The early Greek philosophers generally followed Aristotle's belief that the speed of light was infinite. As late as 1600 a.d., Johannes Kepler, one of the fathers of modern astronomy, maintained the majority view that light was instantaneous in its travels. Rene Descartes, the highly influential scientist, mathematician and philosopher (who died in 1650), also strongly held to the belief in the instantaneous propagation of light. He strongly influenced the scientists of that period and those who followed.

Speed of Light Measured

In 1677 Olaf Roemer, the Danish astronomer, noted that the time elapsed between eclipses of Jupiter with its moons became shorter as the Earth moved closer to Jupiter and became longer as the Earth and Jupiter drew farther apart. This anomalous behavior could be accounted for by a finite speed of light.

Initially, Roemer's suggestion was hooted at. It took another half century for the notion to be accepted. In 1729 the British astronomer James Bradley's independent confirmation of Roemer's measurements finally ended the opposition to a finite value for the speed of light. Roemer's work, which had split the scientific community for 53 years, was finally vindicated.

Over the past 300 years, the velocity of light has been measured 163 times by 16 different methods. (As a Naval Academy graduate, I must point out that Albert Michelson, Class of 1873, measured the speed of light at the Academy. In 1881 he measured it as 299,853 km/sec. In 1907 he was the first American to receive the Nobel Prize in the sciences. In 1923 he measured it as 299,798 km/sec. In 1933, at Irvine, CA, as 299,774 km/sec.)

Recent Discovery

Australian physicist Barry Setterfield and mathematician Trevor Norman examined all of the available experimental measurements to date and have announced a discovery: the speed of light appears to have been slowing down over the years! [Roemer, 1657 (Io eclipse): 307,600 +/- 5400 km/sec; Harvard, 1875 (same method): 299,921 +/- 13 km/sec; NBS, 1983 (laser method): 299,792.4586 +/- 0.0003 km/sec.] They all are approximately 186,000 miles/second; or about one foot/nanosecond.)

While the margin of error improved over the years, the mean value has noticeably decreased. In fact, the bands of uncertainty hardly overlap.

As you would expect, these findings are highly controversial, especially to the more traditional physicists. However, many who scoffed at the idea initially have subsequently begun to take a closer look at the possibilities.

Alan Montgomery, the Canadian mathematician, has also analyzed the data statistically and has concluded that the decay of c, the velocity of light, has followed a cosecant-squared curve with a correlation coefficient of better than 99%.

A New Perspective

This curve would imply that the speed of light may have been 10-30% faster in the time of Christ; twice as fast in the days of Solomon; and four times as fast in the days of Abraham. It would imply that the velocity of light was more than 10 million times faster prior to 3000 b.c. This possibility would also totally alter our concepts of time and the age of the universe.

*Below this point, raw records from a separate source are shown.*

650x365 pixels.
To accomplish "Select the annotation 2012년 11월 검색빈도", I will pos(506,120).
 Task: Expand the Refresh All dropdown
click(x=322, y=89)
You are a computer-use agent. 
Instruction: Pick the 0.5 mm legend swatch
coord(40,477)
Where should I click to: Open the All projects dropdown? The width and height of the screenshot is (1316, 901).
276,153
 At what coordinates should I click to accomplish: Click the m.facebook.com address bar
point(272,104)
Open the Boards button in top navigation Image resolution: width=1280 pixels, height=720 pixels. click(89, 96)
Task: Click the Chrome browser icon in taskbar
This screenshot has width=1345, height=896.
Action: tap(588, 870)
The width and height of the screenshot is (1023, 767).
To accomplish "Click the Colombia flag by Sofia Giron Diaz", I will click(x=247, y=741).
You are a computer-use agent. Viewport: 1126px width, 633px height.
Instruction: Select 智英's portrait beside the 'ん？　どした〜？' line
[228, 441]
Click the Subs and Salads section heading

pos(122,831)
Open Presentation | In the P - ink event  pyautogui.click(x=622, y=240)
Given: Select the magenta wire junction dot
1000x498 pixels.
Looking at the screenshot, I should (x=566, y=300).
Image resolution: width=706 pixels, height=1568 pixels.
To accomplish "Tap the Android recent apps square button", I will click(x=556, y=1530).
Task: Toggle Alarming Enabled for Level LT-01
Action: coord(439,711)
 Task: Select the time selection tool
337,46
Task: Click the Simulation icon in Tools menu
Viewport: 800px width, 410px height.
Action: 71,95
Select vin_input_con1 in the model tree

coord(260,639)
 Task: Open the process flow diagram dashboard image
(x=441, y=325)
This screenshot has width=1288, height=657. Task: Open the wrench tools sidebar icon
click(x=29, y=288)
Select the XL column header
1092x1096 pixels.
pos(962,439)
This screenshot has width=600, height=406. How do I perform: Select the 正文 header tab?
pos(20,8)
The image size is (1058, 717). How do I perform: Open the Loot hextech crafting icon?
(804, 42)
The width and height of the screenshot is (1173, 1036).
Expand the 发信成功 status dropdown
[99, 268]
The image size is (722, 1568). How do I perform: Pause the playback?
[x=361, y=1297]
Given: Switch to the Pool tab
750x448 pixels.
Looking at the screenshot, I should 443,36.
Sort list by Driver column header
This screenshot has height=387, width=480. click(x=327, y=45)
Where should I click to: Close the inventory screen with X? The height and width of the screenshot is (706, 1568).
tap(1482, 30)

The universe might actually be less than 10,000 years old!

Other Implications

The key properties of the vacuum of free space include electrical permittivity, magnetic permeability, zero-point energy, and intrinsic impedance. If any of these properties change isotopically, then both atomic behavior and the speed of light would vary throughout the universe.

The product of magnetic permeability and electrical permittivity is the reciprocal of c-squared. The permittivity of free space has not changed, but permeability has. It is related to the "stretching out" of free space at the time of creation. The "stretching" of the heavens is mentioned many times in the Bible. Setterfield has analyzed 164 measurements of c, the velocity of light, gathered over the past 320 years, which reveal a statistically significant decay in c. When coupled with associated c-dependent "constants," the data includes some 639 values measured by 25 different methods. A comparison of dates in orbital time from history, archaeology, tree rings, etc., with atomic dates from a variety of radioactive isotopes has provided some 1228 data points over 4550 years.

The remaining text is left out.